§ 文書の一節
ジョン・レノンの生涯最後の10年間に焦点を当て、ビートルズ解散後も独自に進化を遂げ、革新的な音楽を生み出し、反戦運動の最前線に立った伝説の人物の軌跡を辿るドキュメンタリー『夢と創造の果てに ジョン・レノン最後の詩』がヒューマントラストシネマ有楽町、kino cinema新宿、池袋シネマ・ロサ、アップリンク吉祥寺ほか全国で公開中。
公開2日目である12月6日(土)、ヒューマントラストシネマ有楽町で行なわれた上映後のアフタートークに、本作の字幕監修者でもあるビートルズ研究家・藤本国彦と、ミュージシャンでビートルズマニアの和田唱が登壇し、本作の魅力を語った。司会は、元宝塚歌劇団星組の汐月しゅうが務めた。
▲和田唱
藤本は肩書きがビートルズ研究家で、本作の字幕監修も担当しているが、和田もビートルズマニアなのは周知の事実。

§ 抜粋データ

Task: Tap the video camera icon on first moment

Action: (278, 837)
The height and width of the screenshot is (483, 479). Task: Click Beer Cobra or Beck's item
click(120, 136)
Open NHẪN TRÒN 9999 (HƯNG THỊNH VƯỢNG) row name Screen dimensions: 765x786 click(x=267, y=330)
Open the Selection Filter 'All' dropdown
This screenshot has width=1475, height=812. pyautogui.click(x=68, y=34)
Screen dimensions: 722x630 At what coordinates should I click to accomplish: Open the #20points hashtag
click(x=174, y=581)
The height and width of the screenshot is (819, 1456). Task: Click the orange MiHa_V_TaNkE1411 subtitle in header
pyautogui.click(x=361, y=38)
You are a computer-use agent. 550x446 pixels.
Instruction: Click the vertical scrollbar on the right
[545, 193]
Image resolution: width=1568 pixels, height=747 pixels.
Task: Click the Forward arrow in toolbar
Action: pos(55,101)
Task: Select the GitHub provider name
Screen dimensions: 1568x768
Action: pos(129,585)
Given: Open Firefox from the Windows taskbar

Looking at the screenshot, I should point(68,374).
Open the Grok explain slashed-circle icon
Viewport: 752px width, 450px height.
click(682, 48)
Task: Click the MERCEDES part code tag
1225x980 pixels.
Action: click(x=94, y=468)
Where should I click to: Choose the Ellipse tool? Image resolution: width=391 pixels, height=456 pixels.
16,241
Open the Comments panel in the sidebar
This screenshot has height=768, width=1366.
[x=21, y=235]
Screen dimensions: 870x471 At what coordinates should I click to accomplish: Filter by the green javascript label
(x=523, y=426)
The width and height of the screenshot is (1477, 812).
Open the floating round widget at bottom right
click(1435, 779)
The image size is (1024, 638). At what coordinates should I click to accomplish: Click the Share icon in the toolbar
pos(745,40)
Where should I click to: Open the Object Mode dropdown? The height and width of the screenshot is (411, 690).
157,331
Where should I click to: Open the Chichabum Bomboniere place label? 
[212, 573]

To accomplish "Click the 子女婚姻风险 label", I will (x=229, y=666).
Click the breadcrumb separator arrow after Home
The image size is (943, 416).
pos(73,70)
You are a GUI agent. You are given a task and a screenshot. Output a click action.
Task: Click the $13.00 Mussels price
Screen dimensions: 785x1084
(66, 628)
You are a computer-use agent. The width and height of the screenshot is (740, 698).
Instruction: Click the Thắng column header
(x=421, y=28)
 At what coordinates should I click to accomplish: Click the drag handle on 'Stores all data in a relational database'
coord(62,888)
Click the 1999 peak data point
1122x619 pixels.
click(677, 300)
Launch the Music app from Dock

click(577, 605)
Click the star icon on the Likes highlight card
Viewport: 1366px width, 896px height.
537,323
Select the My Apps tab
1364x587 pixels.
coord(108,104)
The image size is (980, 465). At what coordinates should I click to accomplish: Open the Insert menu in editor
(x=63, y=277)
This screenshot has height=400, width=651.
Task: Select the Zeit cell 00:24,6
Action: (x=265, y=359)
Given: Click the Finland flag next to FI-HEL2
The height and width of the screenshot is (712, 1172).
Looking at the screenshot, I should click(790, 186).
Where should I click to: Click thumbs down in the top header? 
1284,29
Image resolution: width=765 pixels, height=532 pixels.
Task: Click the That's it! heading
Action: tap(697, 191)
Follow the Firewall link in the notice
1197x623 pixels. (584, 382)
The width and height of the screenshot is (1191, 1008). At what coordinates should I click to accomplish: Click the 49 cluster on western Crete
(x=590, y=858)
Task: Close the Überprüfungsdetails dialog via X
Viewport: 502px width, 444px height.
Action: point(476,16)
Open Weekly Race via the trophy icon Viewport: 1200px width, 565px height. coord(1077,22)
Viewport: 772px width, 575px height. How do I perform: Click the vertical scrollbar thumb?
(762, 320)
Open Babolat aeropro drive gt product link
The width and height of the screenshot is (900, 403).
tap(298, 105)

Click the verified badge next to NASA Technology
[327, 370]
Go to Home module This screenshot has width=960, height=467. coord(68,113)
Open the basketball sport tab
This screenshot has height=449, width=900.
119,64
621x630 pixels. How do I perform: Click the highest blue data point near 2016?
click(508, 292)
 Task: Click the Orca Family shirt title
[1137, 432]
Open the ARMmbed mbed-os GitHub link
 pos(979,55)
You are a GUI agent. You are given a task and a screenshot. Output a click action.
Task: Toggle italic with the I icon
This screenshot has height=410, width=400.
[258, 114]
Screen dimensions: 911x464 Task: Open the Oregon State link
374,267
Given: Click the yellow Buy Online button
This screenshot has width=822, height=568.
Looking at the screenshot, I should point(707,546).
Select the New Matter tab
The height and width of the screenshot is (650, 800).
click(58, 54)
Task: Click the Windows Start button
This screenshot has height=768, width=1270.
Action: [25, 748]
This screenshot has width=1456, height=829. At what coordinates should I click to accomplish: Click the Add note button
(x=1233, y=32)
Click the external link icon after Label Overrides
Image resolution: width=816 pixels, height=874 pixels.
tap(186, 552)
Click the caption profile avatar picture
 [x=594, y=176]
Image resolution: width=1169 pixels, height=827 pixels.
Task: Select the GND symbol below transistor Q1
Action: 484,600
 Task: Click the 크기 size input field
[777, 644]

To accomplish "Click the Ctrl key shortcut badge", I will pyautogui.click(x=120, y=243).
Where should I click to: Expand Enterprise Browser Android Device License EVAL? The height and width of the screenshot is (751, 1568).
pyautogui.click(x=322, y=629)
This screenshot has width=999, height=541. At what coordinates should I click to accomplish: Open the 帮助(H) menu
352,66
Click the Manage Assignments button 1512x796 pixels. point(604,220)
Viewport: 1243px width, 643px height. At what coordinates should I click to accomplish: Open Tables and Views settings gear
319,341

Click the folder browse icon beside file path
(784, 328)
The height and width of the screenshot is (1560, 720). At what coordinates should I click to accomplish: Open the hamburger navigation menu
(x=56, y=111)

§ 情報の活用
A. ジョン・レノンの映画に関する記事について、次の(i)〜(iii)が記事の内容と合っているか、それぞれ「はい」か「いいえ」で答えよ。判断の決め手となる記事の言葉もそのまま引用すること。
(i) 上映後のアフタートークの司会は汐月しゅうが務めた。
(ii) アフタートークは公開初日に行なわれた。
(iii) 藤本国彦は本作の字幕監修も担当している。
B. ジョン・レノンの映画に関する記事を、最後の文の後から書き継げ。

§ 回答
A.
(i) はい。「司会は、元宝塚歌劇団星組の汐月しゅうが務めた。」
(ii) いいえ。「公開2日目である12月6日(土)」
(iii) はい。「藤本は肩書きがビートルズ研究家で、本作の字幕監修も担当している」

B.
和田は「僕にとってこれは仕事ではありません。息抜きタイムです」と挨拶し、会場の笑いを誘った。ビートルズについて、「中学の時に夢中になって、この間50歳になりましたけど、今に至るまで夢中でい続けさせてくれるグループは他にいない」とビートルズ好きをアピールした。
▲アンディ・ピーブルス(ラジオブロードキャスター)、ヨーコ、ジョン。1980年
本作はジョン・レノンの生涯最後の10年間に焦点を当てている。本作の感想を聞かれた和田は、「このドキュメンタリーは、近年観たビートルズ関連のドキュメンタリーの中で、一番面白かったです。知りたかったことが知れたし、『やっぱ、そうだったんだ』と腑に落ちるポイントがたくさんあって嬉しかったです」と話した。「噂には聞いていましたけど、1981年、銃弾に倒れる翌年から予定していた、ビートルズ以来の久々のツアーのことが冒頭から具体的に語られていたのは、感動しましたし、ステージセットのデザインがここまで進んでいたんだというのは感動でした!」と興奮気味に語った。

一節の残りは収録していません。